Upon facing this threat, Will hightails it away from the Night’s Watch—a punishable offense—to seek distance and subsequent safety. But when he’s captured by Stark bannermen, it’s death he finds instead. In this case, though, perhaps death is the ultimate safeguard. So long as his body was burned, Will won’t encounter the White Walkers again.
And so it goes, that the first character we meet is the first to die. This should have served as a warning to viewers that Game of Thrones doesn’t pull any punches. Then again, how could we know that such a secondary character would serve as an appetizer for the emotional blows to come? In this way, Will’s death is something of a red herring. His purpose to the narrative is spent almost immediately. Thus, his death follows. But we never expected more prominent characters to fulfill such morbid qualifications.

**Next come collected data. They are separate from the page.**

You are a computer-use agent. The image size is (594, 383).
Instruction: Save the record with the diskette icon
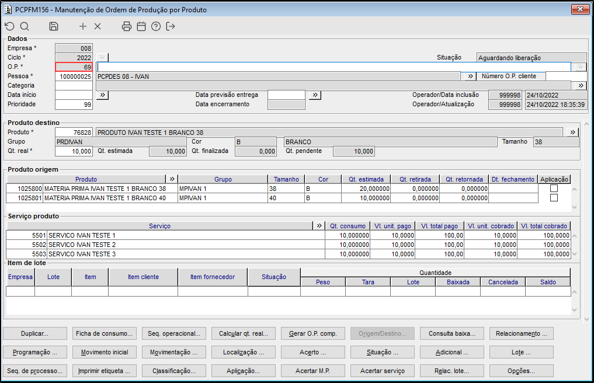pyautogui.click(x=54, y=26)
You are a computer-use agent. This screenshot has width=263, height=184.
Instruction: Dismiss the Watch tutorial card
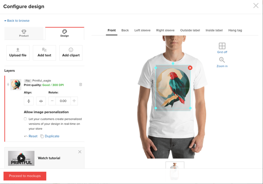80,152
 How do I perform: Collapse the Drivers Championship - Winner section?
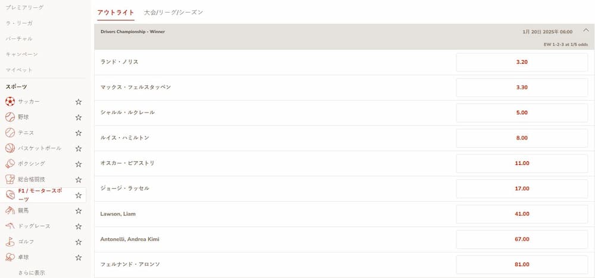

Ned Stark plays by the rules and beheads Will for abandoning the Night’s Watch. There is hardly further mention of the White Walkers afterwards. Despite Will’s testimony, the creatures are treated as little more than a scary story. Seasons later, the truth is uncovered and the White Walkers have arrived. In the interim, Will’s death is superseded by nearly one hundred others. By now, Will’s fear has been realized by the entire North, and taken on by the presumed son of Will’s executioner.
The dots are connecting, and we’re beginning to come full circle.